Concert Review

RACHMANINOV Rhapsody on a Theme of Paganini, Op. 43. LUTOSLAWSKI Paganini Variations. SHOSTAKOVICH Symphony No. 11 in G minor, Op. 103, 'The Year 1905'. BBCSO/Yakov Kreizberg with Peter Jablonski (piano). RFH, 18 May 2000 (CC)

 This was almost like going to two concerts in the one night. The first half was noteworthy for the dull characterisation of an indifferent pianist; the second presented a committed, gripping Shostakovich Eleventh Symphony. Throughout the Rachmaninov, Jablonski was consistently embarassed by Kreizberg's sensitive accompaniments. This pianist's tone is steely and abrasive, his phrasing studied and unnatural - the famous Eighteenth Variation exemplified this perfectly, the orchestra lyrical, Jablonski merely plodding. He seemed a little more at home in Lutoslawski's pithy 'Paganini Variations' (1941, orchestrated 1978). Lutoslawski drags Paganini into a humerous, spiky twentieth century idiom, complete with comic trill effects and scintillating, colourful scoring. At a mere eight minutes, this is a piece which entices the ear and makes one wish for more.

Kreizberg's view of the Eleventh is utterly compelling. Shostakovich's powerful evocation (written in 1957) of the events leading up to the first Russian Revolution takes in a whole world of emotions. It weaves in quotations of Russian songs which would have been well-known to his audience into an awesome symphonic whole. Gerald McBurney's pre-concert talk introduced authentic Soviet recordings of many of these, lending an addeddimension to the experience.

I was somewhat taken aback, I must confess, by Kreizberg's brisk speed for the opening of the first movement, 'Palace Square'. The marking is 'Adagio', and yet the music strode forth at a healthy 'Andante'. Whilst I see Kreizberg's point (he was relating the tempo to that of the second movement, so that when the 'Palace Square' music reappeared it fitted without significant alteration of the basic pulse), it still sounded rushed. But as the movement progressed, the conviction of the performance swept away any doubts. The trumpet fanfares seemed to invoke the spirit of a Soviet Mahler, and the second subject was presented as being as bleak as anything in Shostakovich's output.
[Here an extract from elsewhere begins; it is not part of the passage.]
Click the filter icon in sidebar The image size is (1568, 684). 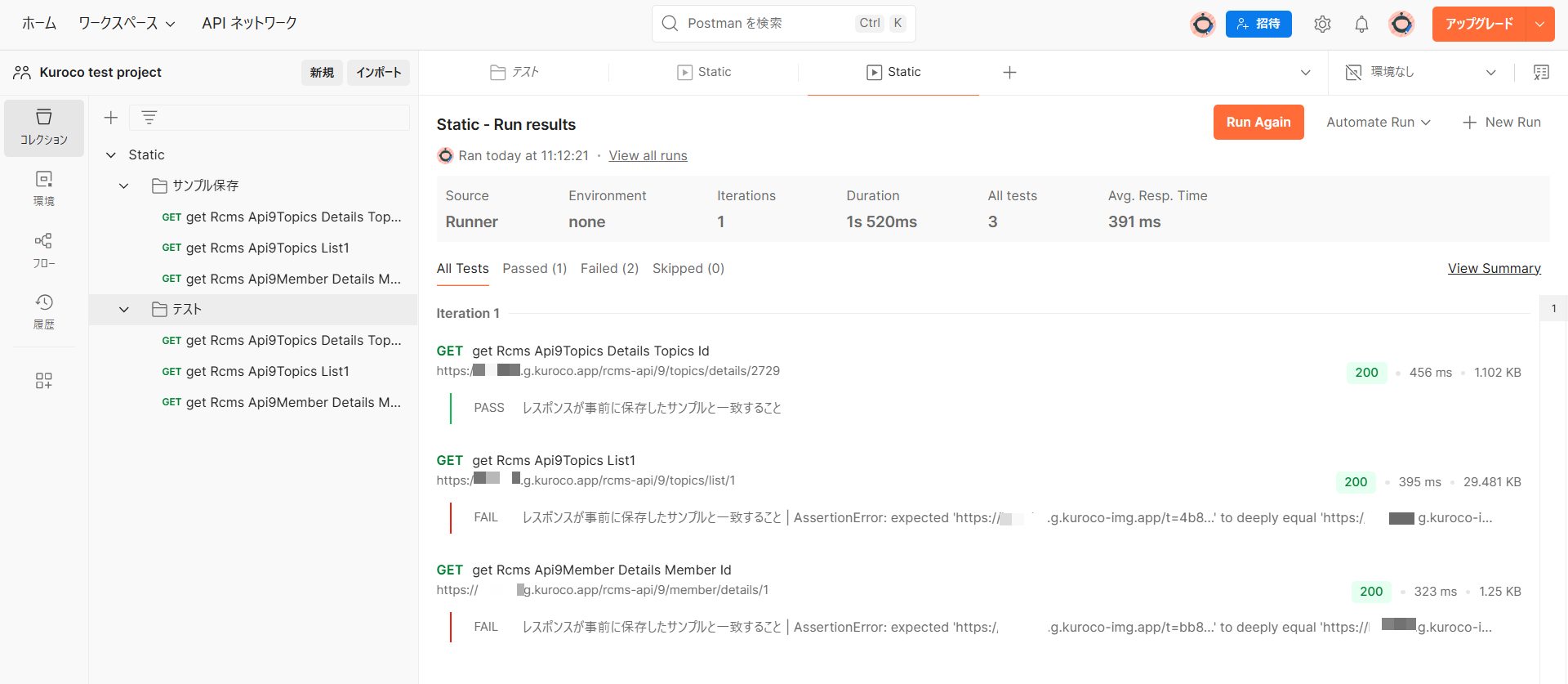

In the second movement, Kreizberg effectively underplayed the woodwind's quotation of a well-known Russian theme so that its reappearance on brass was all the more effective. It was the climax of this second movement that was so impressive, however. Kreizberg is not afraid to bring out bare sonorities when necessary, and his highlighting of relentless rhythms throughout was viscerally exciting. The violas shone in their long, eloquent statement of the theme of the third movement, 'Eternal Memory'. The finale had an appropriately red-raw edge to it, but also included an atmospheric, eloquently phrased cor anglais solo.

By the end of the concert, memories of the first half were effectively eradicated.